I would not treat the 529 accounts as available for your step-daughter’s education, But I would treat them as available for your daughters’ education, meaning that the amount of your income that their education would require would go down, and my assessment of your borrowing capacity would go up. So, yes, I would conclude that your new family unit could afford to pay more to educate this child than it could if you didn’t have the 529 plans for other kids, but not anything like dollar-for-dollar.
But will you qualify for additional financial aid anyway?
Need based financial aid is largely based on income…not assets. The calculation for your need based aid would assess these 529 accounts at 5.6% for FAFSA purposes.
Your incomes…yours and your wife’s…will be the primary determining factor.
Plus if the college doesn’t guarantee to meet need…there is no guarantee your aid will change.
I have bad news. You are exactly correct. I am in the exact same position as your wife. Just realized it last week, got a lot of clarity from folks on this board, had my meltdown, accepted it and moved on.
Unfortunately for my children, my husbands (their stepfather) income, assets and the 529’s for his children are all considered family assets for the purpose of calculating financial need for my children.
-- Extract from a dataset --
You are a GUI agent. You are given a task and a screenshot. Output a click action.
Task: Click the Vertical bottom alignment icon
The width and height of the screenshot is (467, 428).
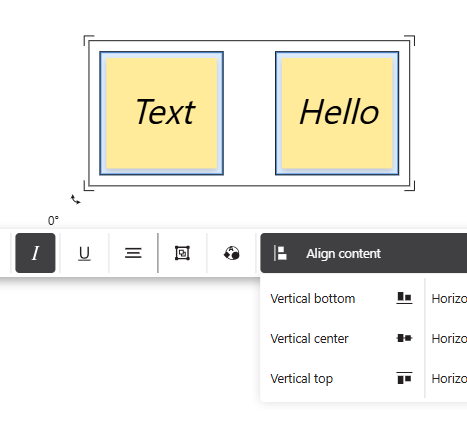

Which means in my case that my children do not qualify for any aid, even at a “full need” profile school, despite the fact that my husband will not be paying for my childrens college, only his own, and my children will be funded by myself, 100% solo.
You may at least have the benefit of being able to show 2 children in college which will decrease the amount determined as the EFC for each child (yours and hers). I do not have that scenario as my husbands ex is the primary custodial parent in our scenario which means as far as FAFSA is concerned, my husband could foot the whole bill for my kids. And, if your scenario is the same, where your ex is claiming primary custody (primary for FAFSA means anything more than 50% of the nights and anything more than 50% of the financial support…it is not at all tied to who takes the kid as the tax deduction), your current wife may actually be in my exact boat which isn’t a fun place to be.
I have been told (as I too am in a deadbeat dad scenario) that in the case of a profile school, I may be able to demonstrate the fact that my husbands assets are in fact committed elsewhere (as documented in court filings), that we do (will) in fact have 2 kids in college at once and that I can document the deadbeat dad. But, that’s a long shot at best and would only marginally help if it was a full need school…and most/many are not. To add insult to injury, a profile school will also look at home equity and other assets far more deeply than FAFSA does which could further “penalize” your wife and stepdaughter. How weighted the home equity is varies by school.
It isn’t fair, it isn’t accurate but it is how the Federal aid system works.
The long and short of it is…your wife and her daughter need to focus on schools where she can get merit aid if at all possible.